SELECTION:
In a particular example of operation, the microphone(s) 102 can detect sound in an environment around the glasses 1202 and generate audio data representing the sound. The audio data can be provided to the audio components 940, which can process the audio data in the time domain to generate a noise-suppressed output signal and can process the audio data in the frequency domain to generate (or update) time-domain filter coefficients that are applied to subsequently received audio data. In this example, the time-domain filter coefficients determined via frequency-domain processing provide high-quality noise suppression, and since the time-domain filter coefficients are applied to receive audio data in the time domain, little or no latency is added by using such time-domain filter coefficients to process the audio data. Thus, the glasses 1202 can provide high-quality, low-latency noise suppression.
In some implementations, the holographic projection unit 1204 is configured to display information related to the sound detected by the microphone(s) 102. For example, the holographic projection unit 1204 can display a notification indicating that speech has been detected. In another example, the holographic projection unit 1204 can display a notification indicating a detected audio event. For example, the notification can be superimposed on the user's field of view at a particular position that coincides with the location of the source of the sound associated with the audio event.

INFORMATION PROVIDED:

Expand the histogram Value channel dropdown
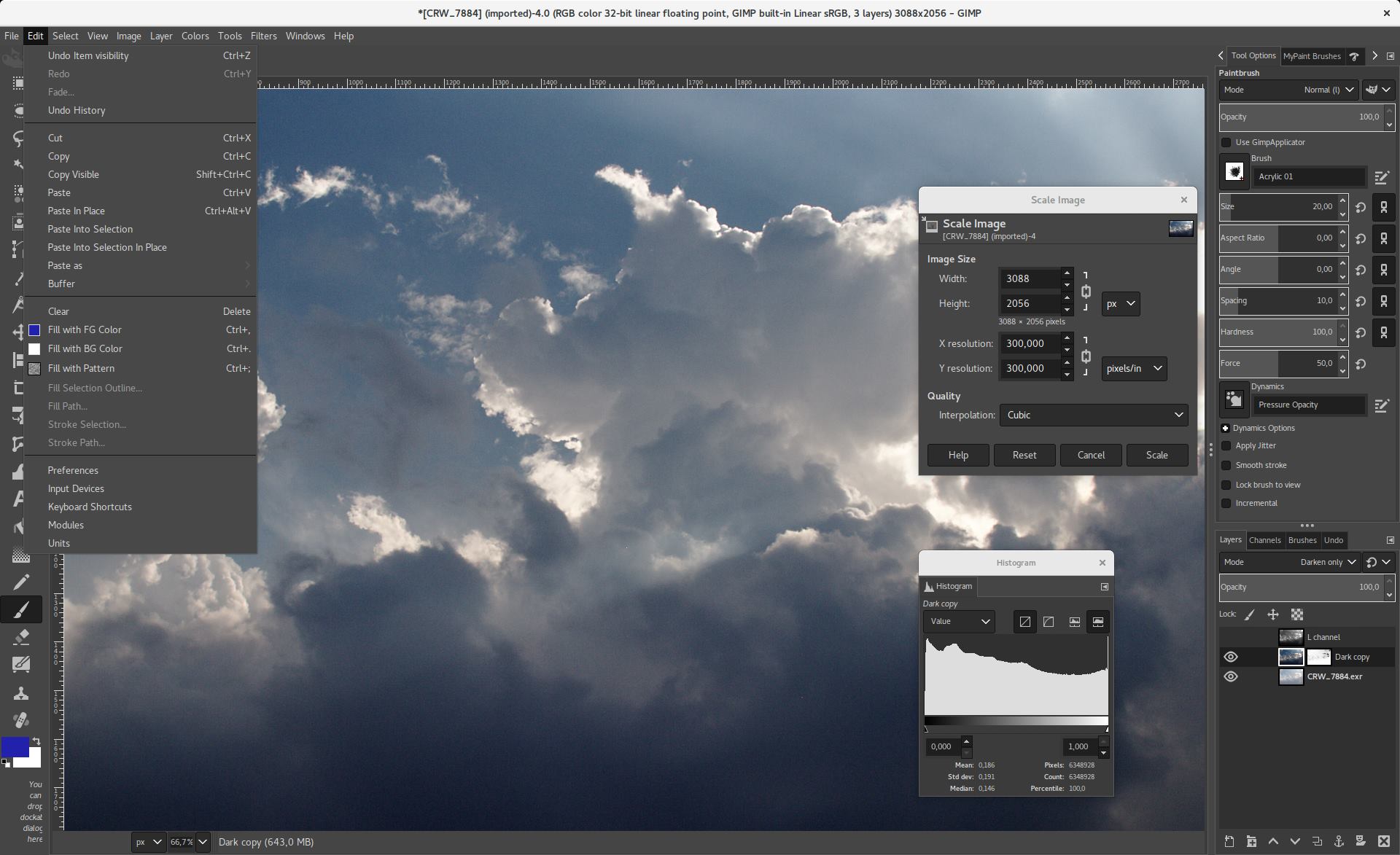 tap(959, 621)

WHAT YOU WILL DO:
**A.** Return the passage on noise-suppressing glasses from "In some implementations, the" up to and including "the audio event.", word for word.
**B.** Answer these questions from the passage on noise-suppressing glasses:
(i) In which domain is the audio data processed to generate or update the time-domain filter coefficients?
(ii) Which component can display a notification indicating that speech has been detected?
(iii) Where in the user's field of view can a notification about a detected audio event be superimposed?
**C.** According to the passage on noise-suppressing glasses, why does using the time-domain filter coefficients add little or no latency?
The lines have no connection to the passage on noise-suppressing glasses.

ANSWER SET:
**A.**
In some implementations, the holographic projection unit 1204 is configured to display information related to the sound detected by the microphone(s) 102. For example, the holographic projection unit 1204 can display a notification indicating that speech has been detected. In another example, the holographic projection unit 1204 can display a notification indicating a detected audio event. For example, the notification can be superimposed on the user's field of view at a particular position that coincides with the location of the source of the sound associated with the audio event.

**B.**
(i) The frequency domain.
(ii) The holographic projection unit 1204.
(iii) At a particular position that coincides with the location of the source of the sound associated with the audio event.

**C.** The coefficients are applied to the received audio data in the time domain. Because of this, using them adds little or no latency, even though they are determined through frequency-domain processing.